Text section: Begin

Years before my son, I chose abortion. It was my choice. Maybe because of where I was at in life. Maybe because I was too ashamed to carry a child at the time. Maybe because I didn’t know more. I wish I had known more.
I knew I wanted abortion, but even more I knew it was wrong. I knew the thought of it made my stomach sick. I knew I didn’t want anyone to know. I knew I was scared. And I was too paralyzed with fear to run from what my heart was telling me not to do.
When I was pregnant for the first time they didn’t call my baby a baby. They called my baby a fetus. They told me I’d receive counseling but all they did was give me a paper to check off boxes asking if this was my choice and if I was raped. They turned the screen away so I couldn’t see my baby in womb. So I couldn’t see my baby’s beating heart. They did everything possible to disconnect my mind to the fact that I was carrying a baby. A human. My child. As they continually said this is a fetus. Fetus. Not life. Fetus. Fetus. Fetus. Fetus. Fetus…
When I was pregnant for the second time they congratulated me right away. As my sons small body showed up on that screen, she pointed to him and called him my baby. “There’s your baby. There’s your baby’s heart.” The same gestational age as my first baby. And I cried. She smiled. She patted my leg.

Text section: End

◆ Tasks for this exercise
- 1) Condense the paragraph of the account beginning "When I was pregnant for the first time" into a short list that keeps its main facts.
- 2) Do these statements agree with the account? Answer yes or no for each, and quote the deciding words.
(a) The baby in the second pregnancy was a son.
(b) The second baby was at a different gestational age from the first baby.
(c) The narrator wanted others to know about the abortion.
- 3) In the account, what did the person at the screen do after the narrator cried during the second pregnancy?

Record excerpts: Begin

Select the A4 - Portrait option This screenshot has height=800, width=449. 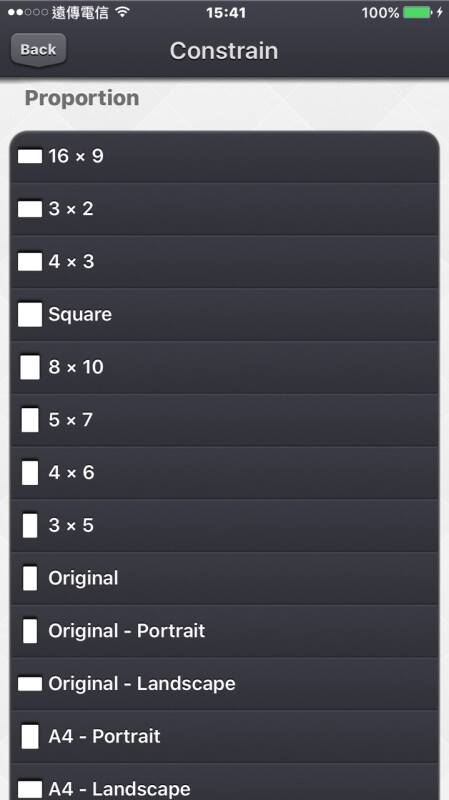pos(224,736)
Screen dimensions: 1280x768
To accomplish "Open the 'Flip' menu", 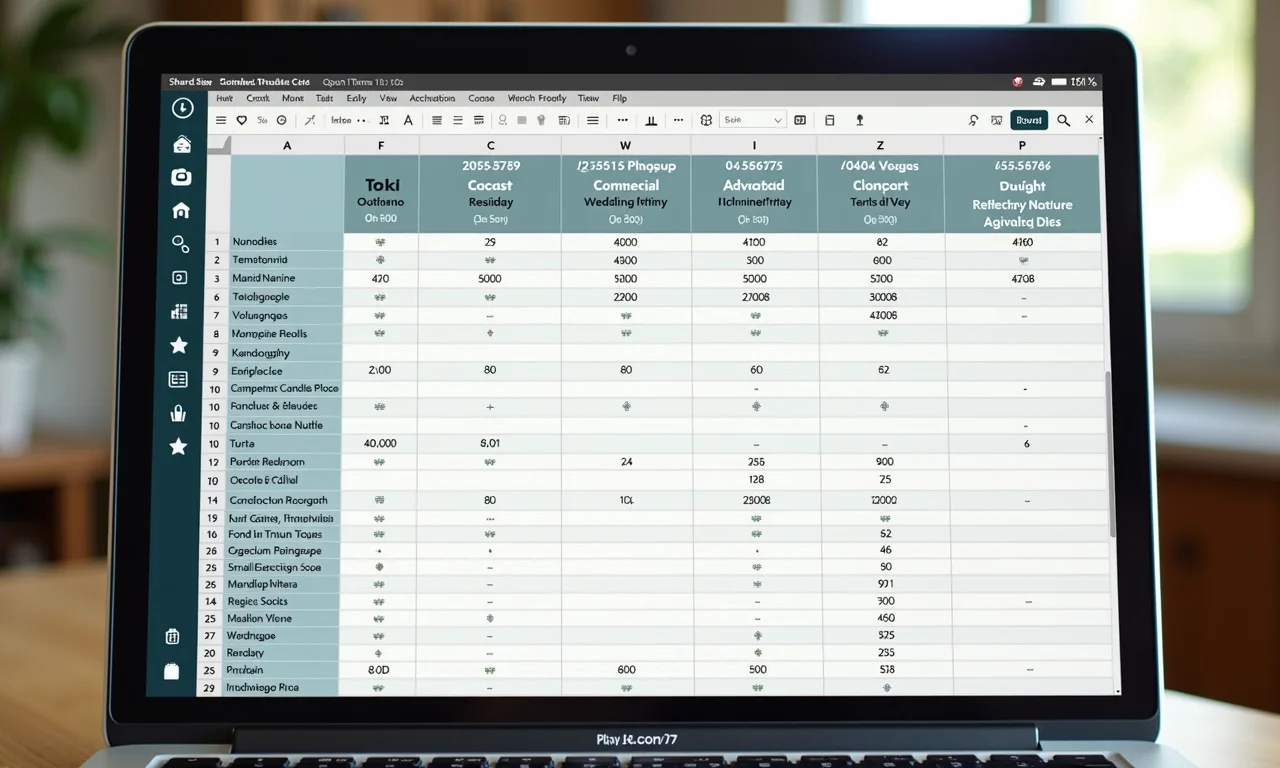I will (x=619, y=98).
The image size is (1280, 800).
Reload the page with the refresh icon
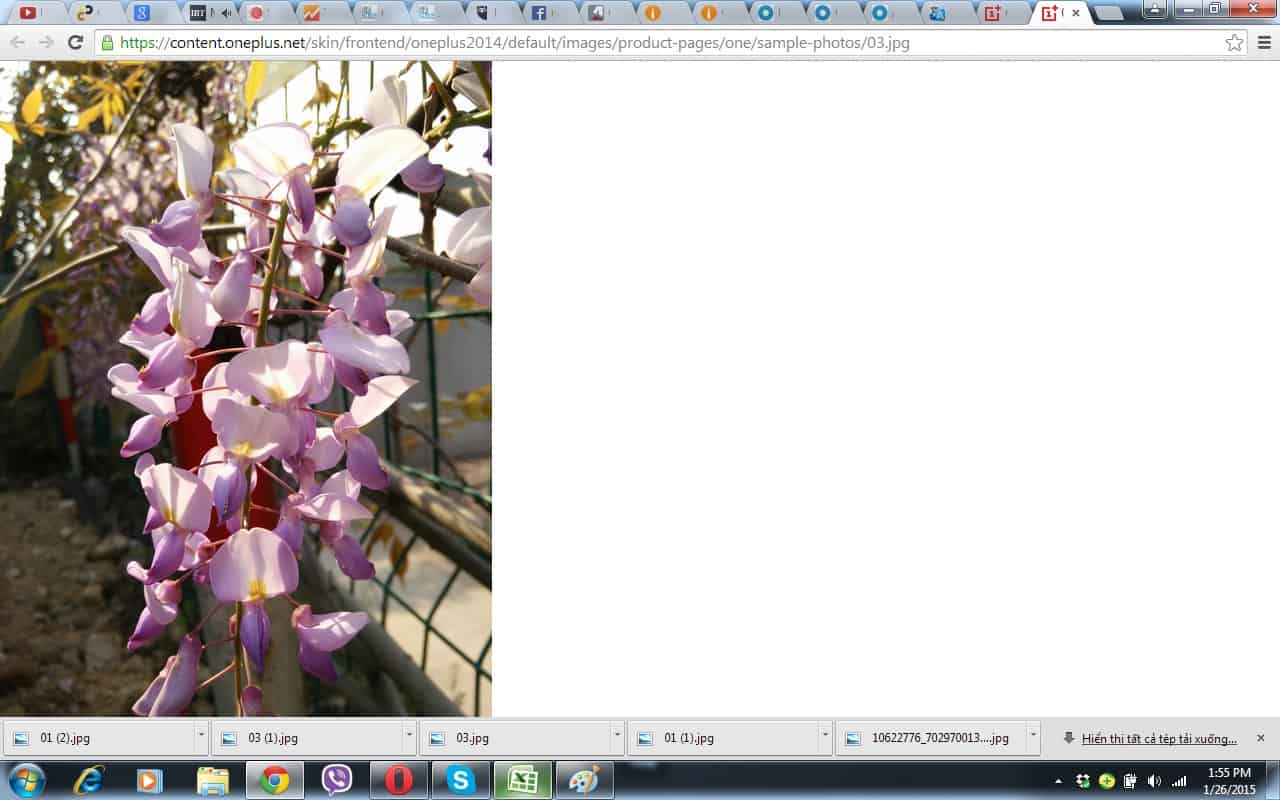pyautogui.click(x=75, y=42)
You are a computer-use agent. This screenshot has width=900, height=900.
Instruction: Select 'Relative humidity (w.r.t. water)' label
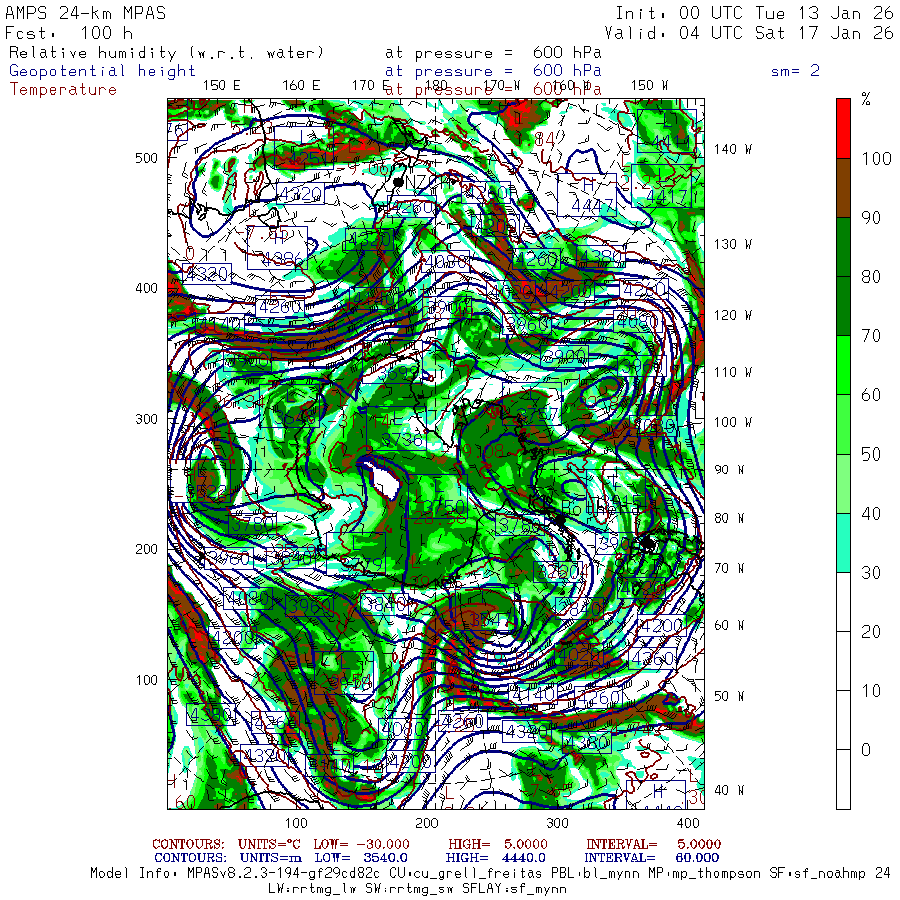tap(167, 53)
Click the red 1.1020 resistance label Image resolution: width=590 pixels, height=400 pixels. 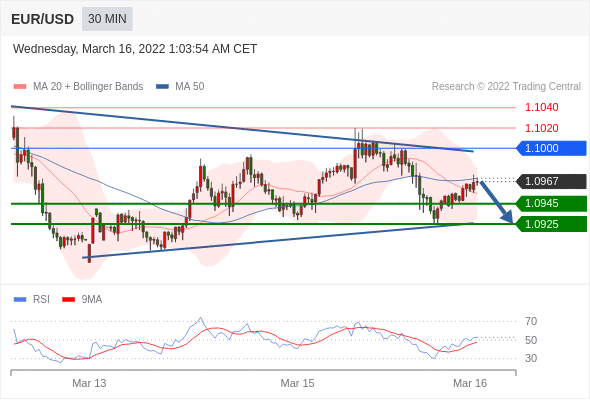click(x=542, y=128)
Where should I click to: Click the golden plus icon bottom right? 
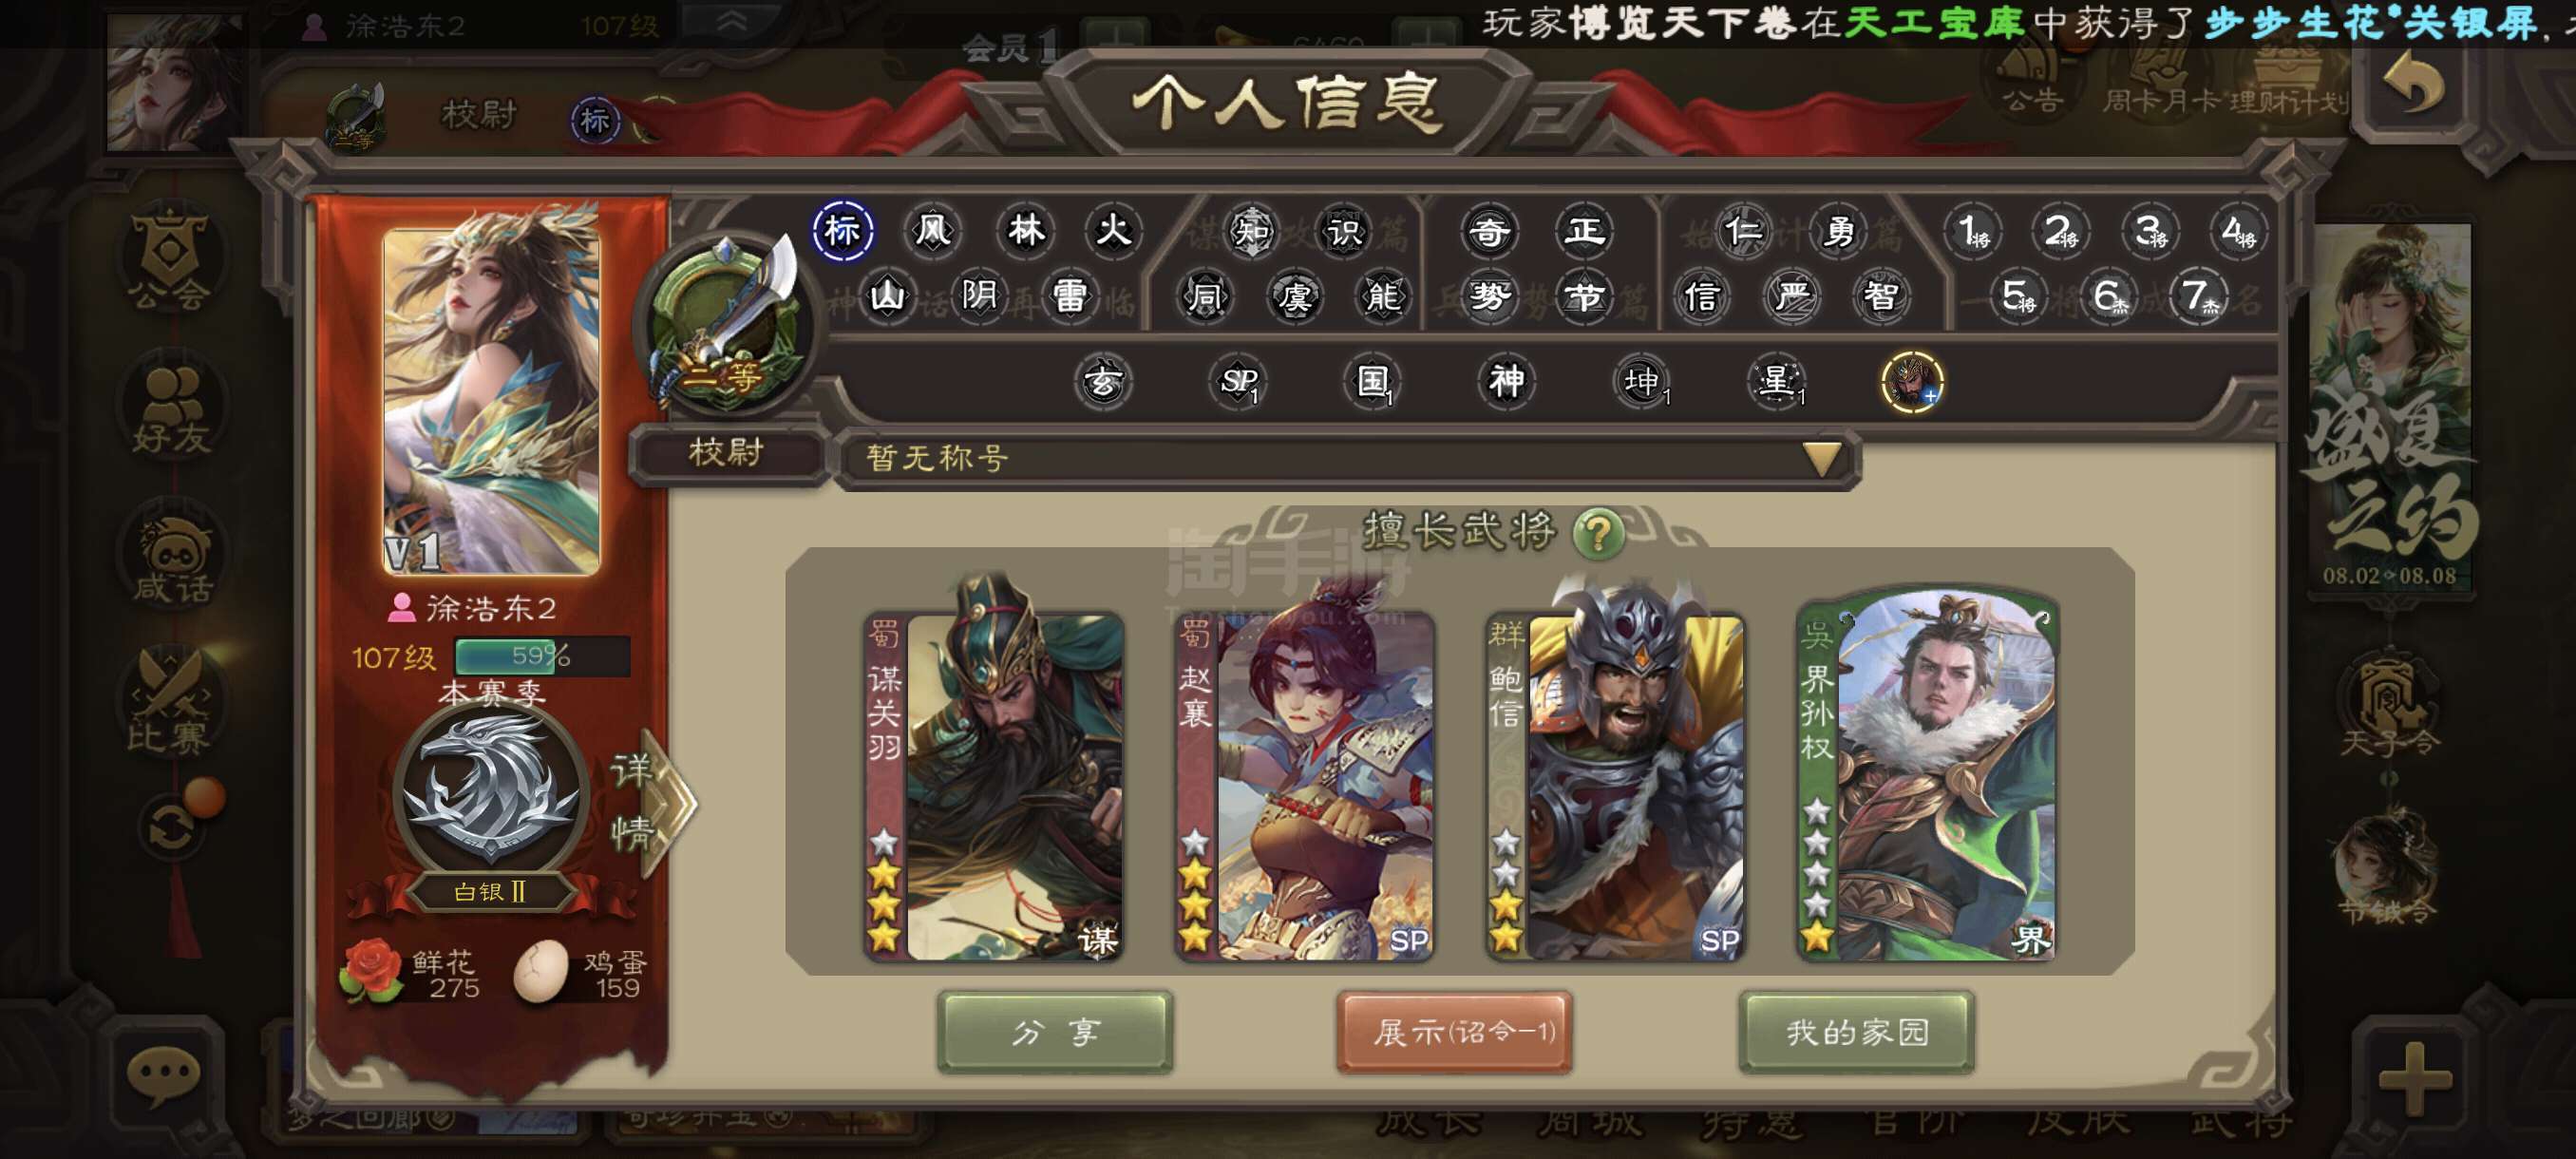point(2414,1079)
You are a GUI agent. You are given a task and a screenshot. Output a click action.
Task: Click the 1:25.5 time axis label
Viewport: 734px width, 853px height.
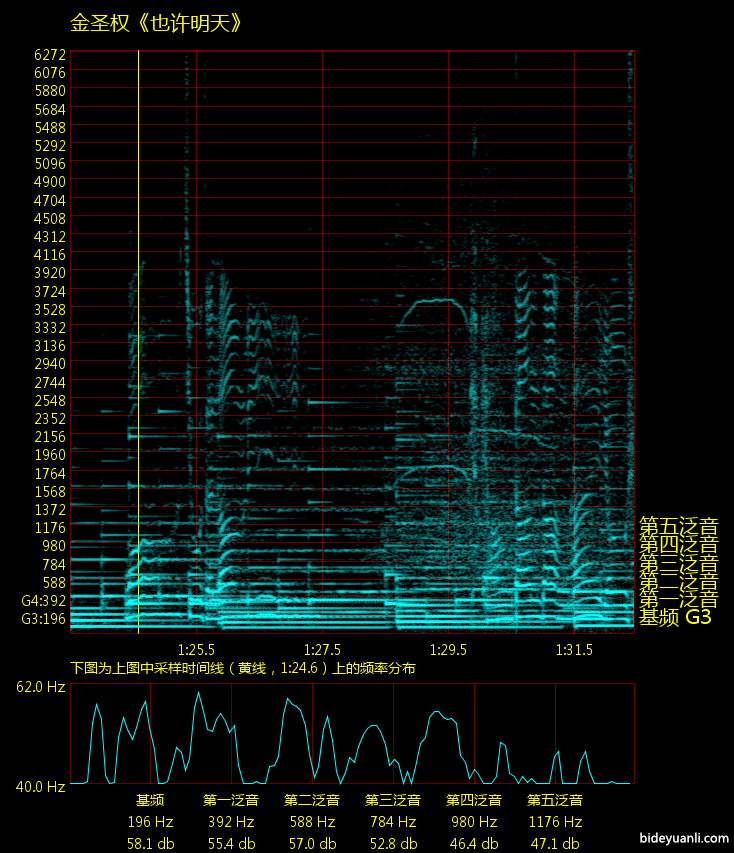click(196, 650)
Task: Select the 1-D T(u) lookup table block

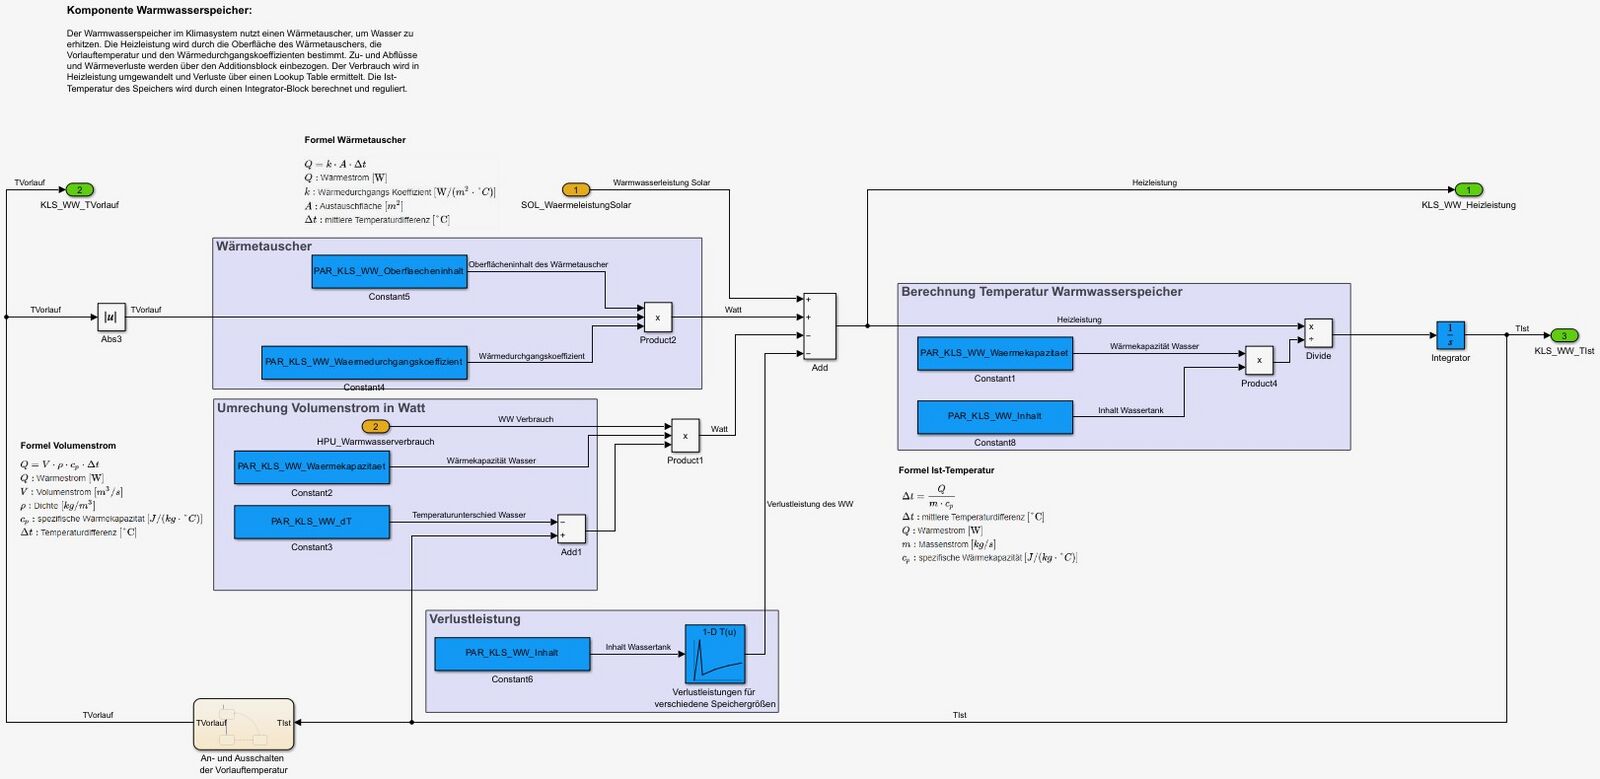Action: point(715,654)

Record excerpts: End

◆ Responses for each task
- 1)
- They called my baby a fetus, not a baby.
- The promised counseling was only a paper with boxes to check, asking whether this was my choice and whether I was raped.
- They turned the screen away so I couldn't see my baby in the womb or its beating heart.
- They did everything possible to disconnect my mind from the fact that I was carrying a baby, a human, my child, repeating "fetus" and "not life."

- 2)
(a) Yes: "As my sons small body showed up on that screen"
(b) No: "The same gestational age as my first baby."
(c) No: "I knew I didn’t want anyone to know."

- 3) She smiled and patted the narrator's leg.